Şunu söyleyeyim: Yazın, dil ve anlatım açısından daha iyi olabilirdi. Yer yer, muhtemelen anlatımda heyecanı korumak adına, anlamayı zorlaştıracak şekilde devrik cümleler kullanmışsın; ki, gerekmedikçe devrik cümle kullanma derim. Bununla birlikte, dile getirdiğin mesaj gayet doğru, bu mesajı zihne yerleştirmek adına verdiğin örnekler gayet yerinde. Dolayısıyla, daha da iyilerini yazacağın ümidini saklı tutarak, yazını ‘Ayın Yazısı’ olarak seçiyorum. Sabırla devam…
Abdurrahman Parlak
Hicret dedi, münadi: Mekke’den Yesrib’e, Peygamber’le ve Ebu Bekir’le yolculuk. Kutsal yolculuk…
Bildiğiniz gibi değil, diye ekledi… “Hani korkudan, ekonomik kaygılardan değil… Fücurdan takvaya hicret, dedi bakanların gözlerine…
Dersler var, dedi… Emanete riayeti barındırır Hz. Ali’ye bırakılan… İzci kiralamak, ayak izlerini sildirtmek ve ters yöne gitmek bir süre; sebeplere riayeti haykırır… Tüm yollar kapanınca mağaraya geçmek, müşriklerin ayak uçları görününce “Korkma, Allah bizimle beraberdir” demek tevekkülün mesajını verir alıcıya…
Peki bugün için ne der hicret? “Hicreti unut” mu der?
Ya da “Bekle!
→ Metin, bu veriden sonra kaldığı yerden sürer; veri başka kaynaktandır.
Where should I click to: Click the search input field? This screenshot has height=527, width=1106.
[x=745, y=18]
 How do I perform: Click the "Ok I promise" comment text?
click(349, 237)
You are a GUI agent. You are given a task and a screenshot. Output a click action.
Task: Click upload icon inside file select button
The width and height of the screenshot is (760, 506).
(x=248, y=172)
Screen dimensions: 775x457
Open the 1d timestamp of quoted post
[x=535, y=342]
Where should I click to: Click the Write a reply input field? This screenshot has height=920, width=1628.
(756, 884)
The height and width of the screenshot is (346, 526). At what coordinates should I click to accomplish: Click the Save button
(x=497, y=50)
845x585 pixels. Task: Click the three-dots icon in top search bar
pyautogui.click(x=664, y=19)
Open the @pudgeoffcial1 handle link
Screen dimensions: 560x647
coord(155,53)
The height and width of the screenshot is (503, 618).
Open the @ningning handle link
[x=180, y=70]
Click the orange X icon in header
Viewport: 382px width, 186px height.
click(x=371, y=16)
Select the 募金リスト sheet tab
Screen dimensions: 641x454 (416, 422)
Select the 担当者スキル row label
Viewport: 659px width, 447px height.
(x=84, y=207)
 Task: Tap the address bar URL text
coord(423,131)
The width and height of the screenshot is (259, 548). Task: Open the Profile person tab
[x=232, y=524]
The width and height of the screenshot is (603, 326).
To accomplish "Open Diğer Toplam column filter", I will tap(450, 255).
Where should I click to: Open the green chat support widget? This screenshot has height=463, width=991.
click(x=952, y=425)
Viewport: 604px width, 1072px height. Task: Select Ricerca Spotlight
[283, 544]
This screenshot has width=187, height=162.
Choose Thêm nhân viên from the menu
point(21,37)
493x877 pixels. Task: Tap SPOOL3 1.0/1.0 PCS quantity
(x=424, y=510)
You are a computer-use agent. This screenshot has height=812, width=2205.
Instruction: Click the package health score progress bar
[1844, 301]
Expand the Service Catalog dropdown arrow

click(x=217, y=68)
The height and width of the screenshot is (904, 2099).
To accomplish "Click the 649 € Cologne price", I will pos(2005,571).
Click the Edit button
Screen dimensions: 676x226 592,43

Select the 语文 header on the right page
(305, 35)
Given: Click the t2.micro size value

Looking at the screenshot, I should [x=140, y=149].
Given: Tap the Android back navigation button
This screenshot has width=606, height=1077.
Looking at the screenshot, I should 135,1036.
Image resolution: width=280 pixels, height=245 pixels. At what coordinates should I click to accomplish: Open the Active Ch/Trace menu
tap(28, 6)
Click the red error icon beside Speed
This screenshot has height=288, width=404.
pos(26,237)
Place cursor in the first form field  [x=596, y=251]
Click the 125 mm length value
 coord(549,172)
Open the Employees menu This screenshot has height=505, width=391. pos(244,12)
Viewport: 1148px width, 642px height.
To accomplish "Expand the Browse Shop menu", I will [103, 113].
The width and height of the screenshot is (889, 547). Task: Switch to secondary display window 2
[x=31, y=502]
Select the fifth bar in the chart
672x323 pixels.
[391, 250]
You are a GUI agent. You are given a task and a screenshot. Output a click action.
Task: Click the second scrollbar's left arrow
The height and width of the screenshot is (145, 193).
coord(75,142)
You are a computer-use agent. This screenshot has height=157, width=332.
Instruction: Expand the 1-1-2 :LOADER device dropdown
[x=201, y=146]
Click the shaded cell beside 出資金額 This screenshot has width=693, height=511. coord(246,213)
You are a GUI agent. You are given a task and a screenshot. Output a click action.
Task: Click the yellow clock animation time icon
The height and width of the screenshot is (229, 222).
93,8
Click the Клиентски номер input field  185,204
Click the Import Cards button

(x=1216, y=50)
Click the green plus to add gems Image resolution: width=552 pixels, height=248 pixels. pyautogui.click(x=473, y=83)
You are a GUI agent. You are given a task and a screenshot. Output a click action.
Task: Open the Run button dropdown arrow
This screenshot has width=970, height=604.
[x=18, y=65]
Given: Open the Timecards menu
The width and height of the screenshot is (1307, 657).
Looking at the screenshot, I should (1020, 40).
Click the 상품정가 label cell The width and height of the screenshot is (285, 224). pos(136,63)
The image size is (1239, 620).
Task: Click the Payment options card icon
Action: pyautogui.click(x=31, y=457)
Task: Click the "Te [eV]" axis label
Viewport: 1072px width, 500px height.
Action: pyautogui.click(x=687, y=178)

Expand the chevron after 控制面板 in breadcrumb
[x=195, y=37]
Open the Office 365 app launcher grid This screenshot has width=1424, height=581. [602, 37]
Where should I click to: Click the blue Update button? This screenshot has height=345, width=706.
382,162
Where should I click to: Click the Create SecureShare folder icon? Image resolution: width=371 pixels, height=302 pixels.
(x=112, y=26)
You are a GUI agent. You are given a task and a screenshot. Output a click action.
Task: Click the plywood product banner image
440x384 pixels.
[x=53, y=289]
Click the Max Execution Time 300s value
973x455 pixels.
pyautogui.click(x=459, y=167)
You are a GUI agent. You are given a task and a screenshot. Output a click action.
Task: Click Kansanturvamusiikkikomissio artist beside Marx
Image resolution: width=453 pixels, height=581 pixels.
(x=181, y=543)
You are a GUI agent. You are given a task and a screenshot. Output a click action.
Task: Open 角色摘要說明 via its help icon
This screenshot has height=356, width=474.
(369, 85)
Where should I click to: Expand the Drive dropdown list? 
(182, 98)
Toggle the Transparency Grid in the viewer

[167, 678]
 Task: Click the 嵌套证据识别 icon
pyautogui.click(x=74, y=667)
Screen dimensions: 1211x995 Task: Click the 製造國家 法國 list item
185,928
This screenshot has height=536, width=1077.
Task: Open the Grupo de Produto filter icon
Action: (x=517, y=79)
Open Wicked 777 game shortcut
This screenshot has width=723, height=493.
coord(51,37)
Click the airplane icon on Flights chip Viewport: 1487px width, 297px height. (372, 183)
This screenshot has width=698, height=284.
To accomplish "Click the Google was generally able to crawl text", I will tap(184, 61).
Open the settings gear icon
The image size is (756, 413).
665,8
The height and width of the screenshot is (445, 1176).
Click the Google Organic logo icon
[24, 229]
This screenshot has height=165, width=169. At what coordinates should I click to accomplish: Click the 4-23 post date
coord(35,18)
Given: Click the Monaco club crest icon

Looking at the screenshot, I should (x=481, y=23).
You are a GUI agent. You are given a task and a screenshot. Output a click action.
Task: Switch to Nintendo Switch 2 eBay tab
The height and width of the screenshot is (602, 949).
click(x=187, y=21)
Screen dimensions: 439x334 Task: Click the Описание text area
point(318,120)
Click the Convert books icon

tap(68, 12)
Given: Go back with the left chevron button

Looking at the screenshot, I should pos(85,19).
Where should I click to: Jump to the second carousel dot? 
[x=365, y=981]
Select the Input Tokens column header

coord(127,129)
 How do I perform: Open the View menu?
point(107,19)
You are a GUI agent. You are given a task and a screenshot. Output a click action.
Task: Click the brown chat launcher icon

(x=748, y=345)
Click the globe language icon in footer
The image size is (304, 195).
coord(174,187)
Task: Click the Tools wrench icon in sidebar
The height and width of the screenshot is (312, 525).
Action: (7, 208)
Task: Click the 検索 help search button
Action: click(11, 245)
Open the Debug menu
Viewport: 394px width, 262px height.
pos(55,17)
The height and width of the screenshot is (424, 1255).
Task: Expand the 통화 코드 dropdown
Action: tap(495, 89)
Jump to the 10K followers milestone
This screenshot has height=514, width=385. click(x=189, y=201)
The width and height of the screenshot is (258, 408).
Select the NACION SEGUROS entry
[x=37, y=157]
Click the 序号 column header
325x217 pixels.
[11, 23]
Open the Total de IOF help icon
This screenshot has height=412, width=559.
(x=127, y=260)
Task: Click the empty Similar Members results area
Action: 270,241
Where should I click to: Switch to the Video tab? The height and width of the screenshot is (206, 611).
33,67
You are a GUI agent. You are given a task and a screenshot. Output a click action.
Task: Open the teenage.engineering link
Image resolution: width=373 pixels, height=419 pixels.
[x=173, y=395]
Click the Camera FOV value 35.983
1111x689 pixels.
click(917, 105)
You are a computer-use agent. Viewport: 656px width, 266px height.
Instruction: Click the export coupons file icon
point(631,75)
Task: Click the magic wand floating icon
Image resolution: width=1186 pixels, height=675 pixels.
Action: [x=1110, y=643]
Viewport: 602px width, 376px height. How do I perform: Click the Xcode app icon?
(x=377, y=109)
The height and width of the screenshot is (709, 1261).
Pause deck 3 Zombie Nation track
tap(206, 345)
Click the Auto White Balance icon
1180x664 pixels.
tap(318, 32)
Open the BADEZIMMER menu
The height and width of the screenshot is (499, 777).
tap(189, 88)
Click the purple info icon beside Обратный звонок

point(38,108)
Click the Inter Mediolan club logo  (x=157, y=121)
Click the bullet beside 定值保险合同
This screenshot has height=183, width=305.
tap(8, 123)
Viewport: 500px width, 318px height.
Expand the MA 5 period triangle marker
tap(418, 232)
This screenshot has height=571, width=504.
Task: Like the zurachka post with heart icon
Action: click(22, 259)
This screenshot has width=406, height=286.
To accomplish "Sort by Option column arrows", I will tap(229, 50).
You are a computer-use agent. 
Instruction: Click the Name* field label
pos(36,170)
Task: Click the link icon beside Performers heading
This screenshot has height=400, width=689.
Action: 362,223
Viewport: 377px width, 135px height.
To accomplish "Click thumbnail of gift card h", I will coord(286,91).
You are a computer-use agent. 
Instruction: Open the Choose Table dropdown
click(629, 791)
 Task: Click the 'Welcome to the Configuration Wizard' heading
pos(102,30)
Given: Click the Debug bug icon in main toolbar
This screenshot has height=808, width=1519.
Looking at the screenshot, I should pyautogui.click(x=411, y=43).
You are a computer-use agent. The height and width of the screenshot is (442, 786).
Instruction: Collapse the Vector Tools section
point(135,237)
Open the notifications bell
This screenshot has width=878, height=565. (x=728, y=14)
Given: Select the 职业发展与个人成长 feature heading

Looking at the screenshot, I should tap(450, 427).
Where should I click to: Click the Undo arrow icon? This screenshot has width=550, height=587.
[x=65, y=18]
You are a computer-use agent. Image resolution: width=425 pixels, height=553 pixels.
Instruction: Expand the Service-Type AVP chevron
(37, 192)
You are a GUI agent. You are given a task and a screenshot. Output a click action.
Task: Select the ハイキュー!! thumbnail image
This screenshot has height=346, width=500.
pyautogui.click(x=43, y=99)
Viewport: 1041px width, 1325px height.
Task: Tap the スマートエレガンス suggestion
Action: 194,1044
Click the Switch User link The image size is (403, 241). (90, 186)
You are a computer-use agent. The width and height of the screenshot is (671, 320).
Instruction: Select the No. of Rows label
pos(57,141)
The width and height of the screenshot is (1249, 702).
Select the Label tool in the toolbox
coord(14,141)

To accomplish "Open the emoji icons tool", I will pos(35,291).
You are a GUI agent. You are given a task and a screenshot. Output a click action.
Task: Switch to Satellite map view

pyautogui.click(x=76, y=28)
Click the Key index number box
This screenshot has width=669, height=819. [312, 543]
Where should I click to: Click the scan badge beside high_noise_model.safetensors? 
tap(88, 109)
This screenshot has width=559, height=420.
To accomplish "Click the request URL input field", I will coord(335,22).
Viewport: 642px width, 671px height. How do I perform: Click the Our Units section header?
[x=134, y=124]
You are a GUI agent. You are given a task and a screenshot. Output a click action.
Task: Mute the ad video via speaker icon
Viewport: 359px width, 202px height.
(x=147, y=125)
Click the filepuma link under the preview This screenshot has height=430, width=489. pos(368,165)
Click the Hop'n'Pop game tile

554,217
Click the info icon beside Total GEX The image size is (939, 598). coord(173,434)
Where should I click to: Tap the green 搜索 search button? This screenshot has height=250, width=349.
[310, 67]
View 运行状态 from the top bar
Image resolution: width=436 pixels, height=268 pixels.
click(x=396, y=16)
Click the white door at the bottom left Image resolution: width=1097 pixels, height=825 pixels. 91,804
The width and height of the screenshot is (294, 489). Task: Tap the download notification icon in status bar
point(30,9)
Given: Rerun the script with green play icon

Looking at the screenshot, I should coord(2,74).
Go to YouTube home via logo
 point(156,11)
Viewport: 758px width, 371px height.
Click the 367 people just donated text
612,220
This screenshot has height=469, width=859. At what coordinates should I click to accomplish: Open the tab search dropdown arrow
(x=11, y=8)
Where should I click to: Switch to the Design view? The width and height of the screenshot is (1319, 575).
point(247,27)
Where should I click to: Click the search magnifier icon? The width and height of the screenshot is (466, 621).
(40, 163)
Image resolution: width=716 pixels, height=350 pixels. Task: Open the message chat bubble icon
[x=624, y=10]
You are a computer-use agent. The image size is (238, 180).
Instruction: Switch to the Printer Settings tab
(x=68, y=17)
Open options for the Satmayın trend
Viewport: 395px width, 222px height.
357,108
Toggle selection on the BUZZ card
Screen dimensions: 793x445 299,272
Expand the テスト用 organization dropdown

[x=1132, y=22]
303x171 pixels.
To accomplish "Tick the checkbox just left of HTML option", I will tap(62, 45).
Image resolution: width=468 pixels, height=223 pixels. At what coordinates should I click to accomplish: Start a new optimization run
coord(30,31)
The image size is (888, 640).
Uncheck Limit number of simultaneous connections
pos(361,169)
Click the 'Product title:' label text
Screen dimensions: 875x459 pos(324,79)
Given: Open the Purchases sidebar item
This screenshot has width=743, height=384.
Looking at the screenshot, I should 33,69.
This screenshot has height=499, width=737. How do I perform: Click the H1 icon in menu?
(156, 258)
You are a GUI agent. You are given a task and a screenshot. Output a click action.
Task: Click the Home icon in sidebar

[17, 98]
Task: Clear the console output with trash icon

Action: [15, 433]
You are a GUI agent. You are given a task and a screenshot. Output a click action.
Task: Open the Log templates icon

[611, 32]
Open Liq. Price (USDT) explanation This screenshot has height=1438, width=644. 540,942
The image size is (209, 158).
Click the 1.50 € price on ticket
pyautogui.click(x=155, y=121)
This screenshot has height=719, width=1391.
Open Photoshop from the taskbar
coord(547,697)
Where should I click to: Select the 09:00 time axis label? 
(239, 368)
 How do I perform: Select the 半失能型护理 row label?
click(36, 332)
Yesrib’e dönsün Medine, yola öyle çık” mı der?
Kutlu Nebi sesleniyor bize: “Asıl muhacir günahları terk edendir.”
Ebu Bekir İbrahim’in yurdunu değil, oradaki günahları terk etti.
Mekke’den Medine’ye gitmek, fücurdan takvaya geçiş demekti; toprak değiştirmek değil…
Haramdan helale geçişin adıdır hicret… Harama kulak tıkamanın adıdır hicret…
Haram var diye yolunu -uzasa bile- değiştirmektir hicret…
Haram var diye kaldırım taşlarını saymanın asilliğidir hicret…
Haram olur diye ekranlara vicdanı ile, takvası ile bakmak erdemidir hicret…
Çöpe doldururken ekranlar ömür sermeyemizi, vakit namazını kılmak için tüm medyaları karartmanın aydınlığıdır hicret…
Takva elbisesini giydikten sonra, düğününü de aynı vakar ile planlamanın, ömürde bir defa ne olacak dememe yiğitliğinin adıdır hicret…
Gıybet edilen masada haykıramıyorsa hakikati, çiğ et yememek için masadan onurlu ayrılışın adıdır hicret…
Eşe, evlada sinir olmanın doruk noktasında emanete riayet etme adına yan odaya geçmenin eminliğidir hicret…
Kırdılarsa bile, üzdülerse bile, tebessüm edip anne babaya öf bile dememenin suskun cennet şarkılarıdır hicret…
Kopardığı halde bağı, asıl olan gelmeyene gitmek diyebilenin cennet bağıdır hicret…
Bugün fücurdan takvaya yapılan kutsal yolculuğun adıdır hicret…
Buz kesmişti boyası dökülen duvarlar… Eller donacaktı neredeyse gelmeseydi çaylar…
Sustu münadi, eğildi başlar…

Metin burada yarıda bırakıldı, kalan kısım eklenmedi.